Paul Robert Schneider (August 29, 1897 – July 18, 1939) was a German pastor of the Evangelical Church of the old-Prussian Union who was the first Protestant minister to be martyred by the Nazis. He was murdered with a strophanthin injection at the concentration camp of Buchenwald.

Early life

Schneider was born in Pferdsfeld near Bad Sobernheim, Germany in 1897, the second of three sons born to Gustav-Adolf Schneider and Elisabeth Schnorr. He had a strong love for his mother and a great respect for his father, who was a pastor and an ardent patriot. Following military service in World War I, Schneider studied theology at the universities of Giessen, Marburg and Tübingen. He was ordained in Hochelheim near Wetzlar in 1925. The following year, he married Margarete Dieterich (1904-2002), the daughter of a pastor. In 1927, the couple had their first son, followed by a daughter and four more sons.

Nazi opposition
When President Paul von Hindenburg named Adolf Hitler Chancellor in 1933, Schneider was the pastor of the Hochelheim congregation, having succeeded his father who died in 1926. Initially, Pastor Schneider believed that the new Chancellor, with the help of divine guidance, would lead Germany into a bright future. It did not take long for him to perceive the true character of Adolf Hitler and the Nazi regime. Schneider did not stand by idly as Nazi leaders ridiculed the morality of the Church. In writing and in preaching, he protested against the vitriol directed against the Church by Nazi officials. Pastor Schneider received no backing from his consistory of the old-Prussian Ecclesiastical Province of the Rhineland, then seated in Koblenz. On the contrary, in order to placate Nazi officials who complained about Pastor Schneider, the consistory transferred him to a remote region of Germany.

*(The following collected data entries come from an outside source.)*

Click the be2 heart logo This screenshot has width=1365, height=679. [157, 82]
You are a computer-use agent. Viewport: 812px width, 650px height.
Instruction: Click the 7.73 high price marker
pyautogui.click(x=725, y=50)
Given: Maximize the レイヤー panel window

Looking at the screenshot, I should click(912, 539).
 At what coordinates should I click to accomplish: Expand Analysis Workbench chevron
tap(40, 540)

Early in 1934, Schneider and his family moved to Dickenschied, where he became pastor to the Dickenschied and Womrath congregations. That same year, Pastor Schneider became a member of the Confessing Church, a Protestant organization that opposed Adolf Hitler and the Nazi regime. On one occasion at the funeral of a Hitler youth boy a Nazi official said in his speech that the deceased would now be member of the heavenly storm of Horst Wessel. Pastor Schneider responded that he would not know if a heavenly storm of Horst Wessel existed but the Lord would bless the boy and take him into his realm. After this, the Nazi leader came forward and repeated his words. Pastor Schneider then responded sharply that he would not allow God's word to be adulterated during a Christian ceremony. As a result, he was arrested for one week in June 1934.

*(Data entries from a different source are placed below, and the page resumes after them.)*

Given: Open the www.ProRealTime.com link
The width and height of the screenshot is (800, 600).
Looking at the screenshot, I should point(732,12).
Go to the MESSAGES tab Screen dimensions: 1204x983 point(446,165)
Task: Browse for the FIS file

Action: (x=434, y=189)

In March 1935, Nazi officials took Pastor Schneider into “protective custody” (Schutzhaft), a Nazi euphemism for “arrest” without any judicial warrant. They held him for a few days because he insisted on reading from the pulpit the synodal criticism of the government's policy toward the Church.

Local Nazi officials summoned Schneider for interrogations twelve times during the winter of 1935–1936. He continued to speak his mind and follow the dictates of his conscience. Some of his friends pleaded with him to avoid confrontation with the Nazis. He responded that he did not seek martyrdom, but that he had to follow his Lord. His primary responsibility was to prepare his family for eternal life – not to ensure their material well-being.

Arrest and imprisonment
In spring 1937, with the support of members of his presbytery, Pastor Schneider began the process of excommunicating parishioners who, because of their allegiance to the Nazi Party, engaged in conduct which violated congregational discipline. Complaints to Nazi officials by the censured led to the arrest of Pastor Schneider. Following two months in the Koblenz prison, officials released him with the warning not to return to the Rhineland, where his home and parish were located. Pastor Schneider knew that, if he returned to his flock, it would mean imprisonment in a concentration camp. Yet, the night before his release, he read in his Bible the story concerning the crisis confronted by Deborah. When Deborah summoned the twelve tribes together to confront the common enemy, only Naphtali and Zebulun responded. Pastor Schneider saw in this Old Testament story [Judges 5:18] a parallel to the crisis which the Church confronted in Nazi Germany, and he concluded that even if his was a minority voice, he must act in harmony with his conscience, and protest.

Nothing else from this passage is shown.